To Africa, with love: A retired Islander heads to Ghana to teach

Like anyone about to join the Peace Corps, Rhoda Karusaitis is immersed in preparations for her journey. She’s excited; she’s nervous, and she’s spending a lot of time learning the language of her future home.

Like anyone about to join the Peace Corps, Rhoda Karusaitis is immersed in preparations for her journey. She’s excited; she’s nervous, and she’s spending a lot of time learning the language of her future home.

But unlike most who enter the Peace Corps, Karusaitis isn’t in her 20s or 30s. She’s 74.

She’s one of a small but growing population of Peace Corps volunteers who are 50 or older.

Of the organization’s nearly 8,000 volunteers, only 5 percent are “50-plus,” said Melanie Forthun, a Peace Corps public affairs specialist. But in the last 18 months, the Peace Corps has seen applications from people 50 and older increase by 44 percent — perhaps because of the economy and perhaps because of a campaign launched by the organization to increase participation of older volunteers.

“I want to be a grandmother out there, and let people see the grandmother face of America,” said Karusaitis with a warm smile. “This is a whole lot more than I thought grandmothering would be, of course.”
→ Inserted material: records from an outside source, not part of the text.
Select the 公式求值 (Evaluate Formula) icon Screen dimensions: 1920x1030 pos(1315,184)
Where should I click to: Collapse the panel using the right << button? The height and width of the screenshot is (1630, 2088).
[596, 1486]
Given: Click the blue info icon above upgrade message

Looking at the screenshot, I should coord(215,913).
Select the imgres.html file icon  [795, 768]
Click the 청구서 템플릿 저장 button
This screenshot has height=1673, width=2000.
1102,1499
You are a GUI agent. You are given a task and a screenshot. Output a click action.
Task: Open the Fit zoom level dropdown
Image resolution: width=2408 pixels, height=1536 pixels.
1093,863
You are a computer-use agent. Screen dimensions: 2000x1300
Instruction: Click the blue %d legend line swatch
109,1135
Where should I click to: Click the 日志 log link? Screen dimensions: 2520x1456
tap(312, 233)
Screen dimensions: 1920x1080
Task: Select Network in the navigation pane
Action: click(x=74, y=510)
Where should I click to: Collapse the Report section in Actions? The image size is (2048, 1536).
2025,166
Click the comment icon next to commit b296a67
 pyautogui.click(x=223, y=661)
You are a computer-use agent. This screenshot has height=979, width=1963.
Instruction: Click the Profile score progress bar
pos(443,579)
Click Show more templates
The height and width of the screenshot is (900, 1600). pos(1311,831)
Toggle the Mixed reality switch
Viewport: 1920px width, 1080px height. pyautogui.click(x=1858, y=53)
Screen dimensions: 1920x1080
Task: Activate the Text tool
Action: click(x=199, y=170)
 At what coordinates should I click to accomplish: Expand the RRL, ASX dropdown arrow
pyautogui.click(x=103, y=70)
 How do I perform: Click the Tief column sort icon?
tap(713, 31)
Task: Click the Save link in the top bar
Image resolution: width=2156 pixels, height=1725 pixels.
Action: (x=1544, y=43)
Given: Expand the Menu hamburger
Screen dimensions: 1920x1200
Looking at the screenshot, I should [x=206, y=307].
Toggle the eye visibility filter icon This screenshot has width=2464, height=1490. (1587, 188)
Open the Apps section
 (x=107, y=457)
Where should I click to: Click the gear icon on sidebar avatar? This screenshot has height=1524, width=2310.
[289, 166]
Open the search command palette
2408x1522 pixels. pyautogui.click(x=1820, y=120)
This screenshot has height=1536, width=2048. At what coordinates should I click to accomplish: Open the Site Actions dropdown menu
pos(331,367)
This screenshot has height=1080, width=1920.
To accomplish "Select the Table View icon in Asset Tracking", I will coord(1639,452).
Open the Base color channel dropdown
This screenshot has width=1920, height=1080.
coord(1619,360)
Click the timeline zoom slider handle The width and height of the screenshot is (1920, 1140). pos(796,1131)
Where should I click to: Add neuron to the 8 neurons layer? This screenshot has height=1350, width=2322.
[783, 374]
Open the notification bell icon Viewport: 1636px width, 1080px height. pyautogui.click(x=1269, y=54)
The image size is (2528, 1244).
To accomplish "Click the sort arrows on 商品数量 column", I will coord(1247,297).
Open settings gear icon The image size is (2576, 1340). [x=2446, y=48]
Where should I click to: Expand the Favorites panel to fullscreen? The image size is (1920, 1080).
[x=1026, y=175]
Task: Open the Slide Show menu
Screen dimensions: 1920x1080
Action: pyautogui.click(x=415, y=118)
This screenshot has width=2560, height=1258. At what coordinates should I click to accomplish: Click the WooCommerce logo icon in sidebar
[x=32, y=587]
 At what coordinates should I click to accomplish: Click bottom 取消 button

A fit retiree and frequent Red Cross disaster response volunteer, Karusaitis learned in November she’ll be teaching science in Ghana to students ages 12 to 22. The adventurous grandmother of five leaves in June for three months of training before she’s stationed in the east African nation for two years.

Karusaitis said she’s drawn to the “sense of adventure” the Peace Corps offers.

“I like to be tugged at, and try what I haven’t done before,” Karusaitis said. “I’ve done quite a bit with the Red Cross in the U.S., but this will be very different.”

A former industrial hygienist who has worked both on the ground and behind the scenes at disaster areas including the Gulf Coast, Karusaitis was chosen for her role because of her scientific knowledge, she said.

“They had countries that were asking for science teachers, but they weren’t getting any,” Karusaitis said of the Peace Corps. “So if anyone had any science in their background, like me, they’d try to make them into a science teacher.”

To research her future occupation, where she may teach groups of 45 students and will work at least five days a week, she spent time observing in the classrooms of Vashon High School science teachers Elisabeth Jellison and Tom DeVries recently, she said.

“I think she’s being really brave,” Jellison said. “She has a lot of empathy; she’s a very good listener, and you can tell she really cares about people. I think the students there will be really lucky to have her.”

DeVries added that Karusaitis is “intensely interested” in the mechanics of a classroom, including “the process you use to instruct students,” he said.

“I think with her intense interest in that, she’ll make a great Peace Corps teacher in Ghana,” DeVries said. “I hope I have the courage to try something like that when I’m 74.”

Besides brushing up on her science and instruction skills, Karusaitis is also learning Twi, one of the 75 languages spoken in Ghana. Though she’ll be teaching science in English, it’s recommended that she learn a little of the local languages.

She’s also taking an African dance class in Seattle to get a taste of “the feeling of the country and the people,” she said.

There are still many unknowns for Karusaitis — whether she’ll be living in the jungle or the arid region of Ghana, for example, or whether she’ll have electricity.

She acknowledged that life in the African nation will be a far cry from Island life, where she can walk from her home to town in less than five minutes.

“I’m certainly going to be more on my own than I’ve been, and in quite different circumstances,” she said.

Her son, daughter-in-law and their three daughters live on Vashon, and she admitted it will be tough to leave them behind for two years.

Still, she’ll be able to stay in touch with her granddaughters and their elementary school classes through a Peace Corps pen pal program.

And her son and daughter-in-law are fully supportive of her decision, though they were skeptical at first, said her son Joe Yarkin.

“Of course, we tried to convince her not to go, but that was just hope, because she’s absolutely determined,” he said. “I think it’ll be tough, but I don’t worry that she won’t be able to do it.”

Yarkin’s wife Celina served in the Peace Corps as an English teacher in Guinea-Bissau, West Africa, from 1996 to 1998, and said she’s excited for Karusaitis’ upcoming transformative experience.

“What could be better?” she said. “She’ll be a role model and show what’s possible. I think most of us at that age would stop and say, ‘No, that’s not possible.’ But she can do it.”